Queens carry on eating the royal jelly stored in the cells once its capped, so there must be more than enough for proper development and this must be stored before the cell is capped. There is still time to increase this stored royal jelly. To produce royal jelly the nurse bees need a lot of pollen and since they don't move pollen it needs to be placed next to the queen cells. It's late but not too late. With just three cells who can say if it will definitely make a difference but you want the best queens you can rear so to me its worth doing and as soon as possible.


----------



## Nordak (Jun 17, 2016)

Thanks Stephen. It was one of those "duh" revelations I had today after thinking about it. Complete oversight. Going to go grab some pollen.


----------



## JSL (Sep 22, 2007)

If it is any consolation, I do not move pollen frames in my finishers. I use three story queen right finishers. The boxes are 5 frame boxes, so three story nucs. I do put young open brood on either side of the cells in the top box and can rotate cells through them every 4-5 days depending on how long they are left in the starter.

Once the cells are sealed, the larva/pre-pupa only feeds a little longer until it spins its cocoon.


----------



## Nordak (Jun 17, 2016)

JSL said:


> If it is any consolation, I do not move pollen frames in my finishers. I use three story queen right finishers. The boxes are 5 frame boxes, so three story nucs. I do put young open brood on either side of the cells in the top box and can rotate cells through them every 4-5 days depending on how long they are left in the starter.
> 
> Once the cells are sealed, the larva/pre-pupa only feeds a little longer until it spins its cocoon.
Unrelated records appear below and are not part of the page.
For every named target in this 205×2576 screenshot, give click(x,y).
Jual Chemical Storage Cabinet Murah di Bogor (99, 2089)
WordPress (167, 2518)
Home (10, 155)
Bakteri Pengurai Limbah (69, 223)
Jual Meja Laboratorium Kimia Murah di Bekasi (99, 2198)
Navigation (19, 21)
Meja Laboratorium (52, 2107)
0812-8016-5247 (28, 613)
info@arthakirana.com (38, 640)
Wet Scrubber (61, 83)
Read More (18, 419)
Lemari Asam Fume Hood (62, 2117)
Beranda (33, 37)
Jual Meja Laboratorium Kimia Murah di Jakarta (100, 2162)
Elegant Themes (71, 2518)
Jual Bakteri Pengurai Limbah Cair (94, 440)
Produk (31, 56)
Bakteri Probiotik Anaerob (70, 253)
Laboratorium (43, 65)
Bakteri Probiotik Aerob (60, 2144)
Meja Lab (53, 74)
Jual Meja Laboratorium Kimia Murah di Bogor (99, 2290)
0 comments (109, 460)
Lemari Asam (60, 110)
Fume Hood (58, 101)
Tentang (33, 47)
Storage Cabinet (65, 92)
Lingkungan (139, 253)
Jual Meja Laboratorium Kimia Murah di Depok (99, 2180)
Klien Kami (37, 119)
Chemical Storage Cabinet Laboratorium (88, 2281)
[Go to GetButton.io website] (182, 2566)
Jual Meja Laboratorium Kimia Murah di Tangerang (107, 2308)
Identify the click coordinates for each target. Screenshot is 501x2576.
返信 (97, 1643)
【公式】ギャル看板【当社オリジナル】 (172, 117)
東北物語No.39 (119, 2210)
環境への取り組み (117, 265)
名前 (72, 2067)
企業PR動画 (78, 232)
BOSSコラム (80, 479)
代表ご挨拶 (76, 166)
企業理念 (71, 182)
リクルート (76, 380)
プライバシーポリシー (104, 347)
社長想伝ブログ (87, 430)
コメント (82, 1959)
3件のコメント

Thanks for that. I did move pollen to the cells, which appeared in great shape, each with a generous pool of jelly available by my estimation. This is not surprising however considering they are the only 3 cells on a full size TBH with lots of young bees. Exciting stuff. In the past, I have always used emergency or swarm cells, so I suppose for a first attempt to see any success was a good attempt. I think these cells will make some fine queens.


----------



## lharder (Mar 21, 2015)

I don't think you have to worry about 3 cells getting fed, especially if there is any kind of flow as long as they are strategically placed. I've had strong mating nucs knock off the queen cell given them and make 8 or 9 nice cells on their own. I don't think they were strapped for resources or there would have been a lessor effort. The serious queen producers are producing large numbers in one go. They need to take the trouble of a starter and a strong finisher and making sure it is well provisioned. 

I've recently done a 5 frame nuc starter/finisher with lots of bees using a cut cells. They started about 30 cells that I reduced to about 15. Some of the bees used were on open brood so were primed for action. They turned out quite nice with good returns. They also had a decent cohort of foragers as it started out as a failed mating nuc.


----------



## Nordak (Jun 17, 2016)

lharder said:


> I don't think you have to worry about 3 cells getting fed, especially if there is any kind of flow as long as they are strategically placed. I've had strong mating nucs knock off the queen cell given them and make 8 or 9 nice cells on their own. I don't think they were strapped for resources or there would have been a lessor effort. The serious queen producers are producing large numbers in one go. They need to take the trouble of a starter and a strong finisher and making sure it is well provisioned.
> 
> I've recently done a 5 frame nuc starter/finisher with lots of bees using a cut cells. They started about 30 cells that I reduced to about 15. Some of the bees used were on open brood so were primed for action. They turned out quite nice with good returns. They also had a decent cohort of foragers as it started out as a failed mating nuc.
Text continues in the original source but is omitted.